# Unreal Tournament 2003 problem



## ShadowTech (Nov 17, 2003)

I'm running 10.3 on a G5. When I click the icon to run the game, it runs the splash screen, then disappears on me. Is there a patch or something I need to get?


----------



## cockneygeezer (Nov 18, 2003)

ShadowTech said:
			
		

> I'm running 10.3 on a G5. When I click the icon to run the game, it runs the splash screen, then disappears on me. Is there a patch or something I need to get?



Yes. UT2003 patch was release about 10 days ago. They are a lot of bug fixes as well as speed improvements. Plays a dream now on my PB G4 

If you have applied the patch already, then I have no idea. 

URL:

http://www.macsoftgames.com/products/ut2k3/support/MacSoft-UT2K3-Support.html

Hope it helps...


----------



## Browni (Nov 18, 2003)

I just downloaded the demo off the net, and i was wondering will i have to buy the full version or do i have to enter a code?

Also how do i stop the appalling mouse lag on my G4 450? 
I have the mouse lag option checked 

regards

Adam


----------



## cockneygeezer (Nov 18, 2003)

Browni said:
			
		

> I just downloaded the demo off the net, and i was wondering will i have to buy the full version or do i have to enter a code?
> 
> Also how do i stop the appalling mouse lag on my G4 450?
> I have the mouse lag option checked
> ...




LOL... yes you have to buy the full version to enjoy the game. The games come on two CD-ROM's and yes, there is a CD key that you have to enter. (can't understand why they don't offer the DVD option) Once installed, the game takes up about 1.3BG of Hard disk space.

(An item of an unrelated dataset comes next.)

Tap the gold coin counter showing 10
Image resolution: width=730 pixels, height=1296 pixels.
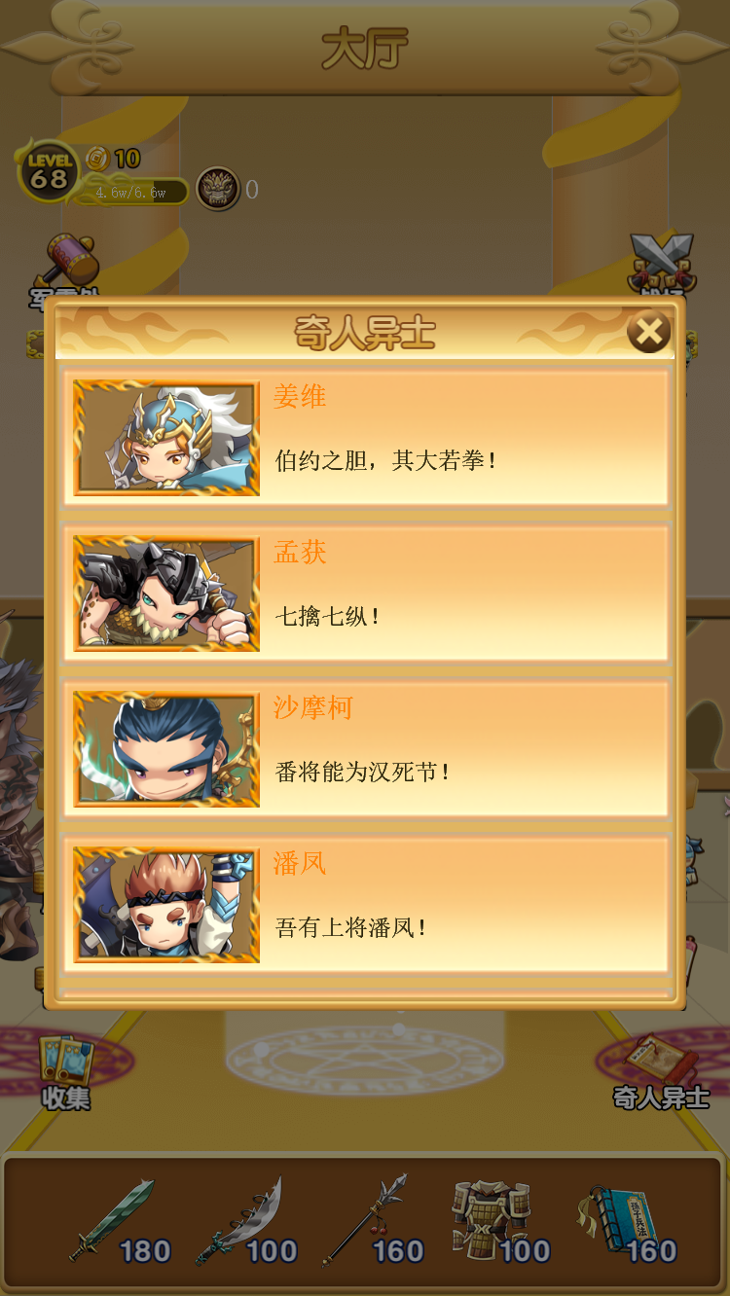coord(113,159)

As for your mouse problem, haven't got a clue  

Sorry I wasn't much help...


----------



## ShadowTech (Nov 18, 2003)

Does anyone here run Panther who also plays UT2003? I think it may be a Panther related problem.


----------



## cockneygeezer (Nov 20, 2003)

ShadowTech said:
			
		

> Does anyone here run Panther who also plays UT2003? I think it may be a Panther related problem.

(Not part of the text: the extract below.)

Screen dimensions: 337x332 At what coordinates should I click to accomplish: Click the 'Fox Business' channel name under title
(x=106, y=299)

I run Panther and I don't have a problem. The only problem that I did have was reinstalling it, but there was a solution on the MacSoft website.

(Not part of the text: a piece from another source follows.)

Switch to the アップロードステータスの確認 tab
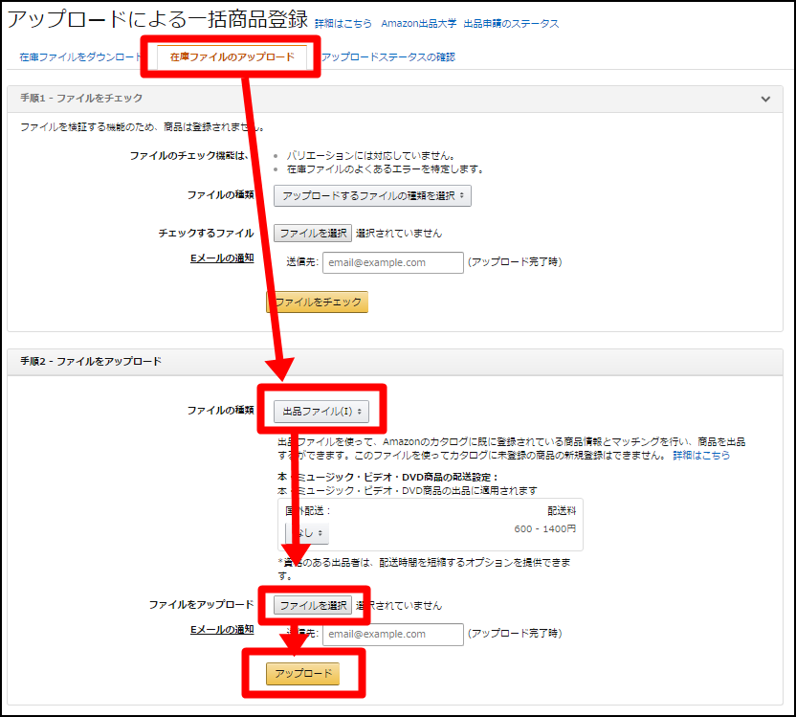The height and width of the screenshot is (717, 796). coord(387,57)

Sorry that I can't be more help...


----------



## ocelot (Nov 21, 2003)

ShadowTech said:
			
		

> Does anyone here run Panther who also plays UT2003? I think it may be a Panther related problem.



No problems here on my 10.3.1 2x2 G5 - make sure you have downloaded and installed the patch from MacSoft - john.


----------



## ablack6596 (Nov 27, 2003)

UT2k4 is coming out sonn for the PC with a Special Edition DVD version, so when it comes out for the mac they'll probably have a DVD version of it also.  If you don't get the DVD UT2k4 is 5-6 CDs


----------



## Emerrill (Dec 4, 2003)

Im having this problem 2, and 2 seperate machines, a 733  Digital Audio G4, and a 1GHz TiBook. I can figure it out, havent found anything useful online, and yes, I have installed the patch.


----------



## Zammy-Sam (Dec 4, 2003)

Strange... Works fine over here. Also using tibook 1Ghz and after that latest patch, it got really A LOT faster.


----------



## Emerrill (Dec 4, 2003)

Yeah you installed 10.3.1?


----------



## Emerrill (Dec 4, 2003)

Oddly enough, the demo i have still works for me. Hmmm, this is really pissing me off


----------



## Zammy-Sam (Dec 5, 2003)

Yup, I got 10.3.1
Why don't you edit unreal tournament.ini and user.ini? Maybe something is messed there. If you want, I can send you mine and you try again.
And where does it actually hang up/quit?


----------



## Clave (Jan 1, 2004)

Check out IMG, they have lots of threads running about UT, Halo etc: http://www.insidemacgames.com/forum/


----------



## Pippin (Jan 1, 2004)

On my g5 running latest panther, i get amazing graphics at max settings. No frame drops or anything. Fantastic. However on my powerbook 867 its terrable. maby that its just bit of a sub standerd system compared to todays standerds, maby its the software, maby its the shocking 133mhz fsb. Well i dont know and i cant figure it out, its running latest panther too with specs bellow.


----------



## kingtj (Jan 6, 2004)

I've been having problems with UT2003 since I first bought it, and none of the update patches (or switching from Jaguar to Panther) has seemed to help.

The game runs just fine for me if I'm playing single-player, or even multi-player using the default maps.

The problem is, when I play over the Internet, most server are running custom maps made by the PC UT2003 guys.  (There are literally thousands of UT2003 custom maps out there!)  It seems like whenever I start letting my Mac download these custom levels and playing them online, I get through maybe 3 or 4 maps at best, and then my whole system freezes up.  It seems that many of the custom levels just don't want to work properly in UT2003 for Mac?

Has anyone else experienced this too?  (I'm curious if it helps if you download the custom maps in advance and save them on your drive, rather than let the game d/l them while you're connected to a server and playing?)


----------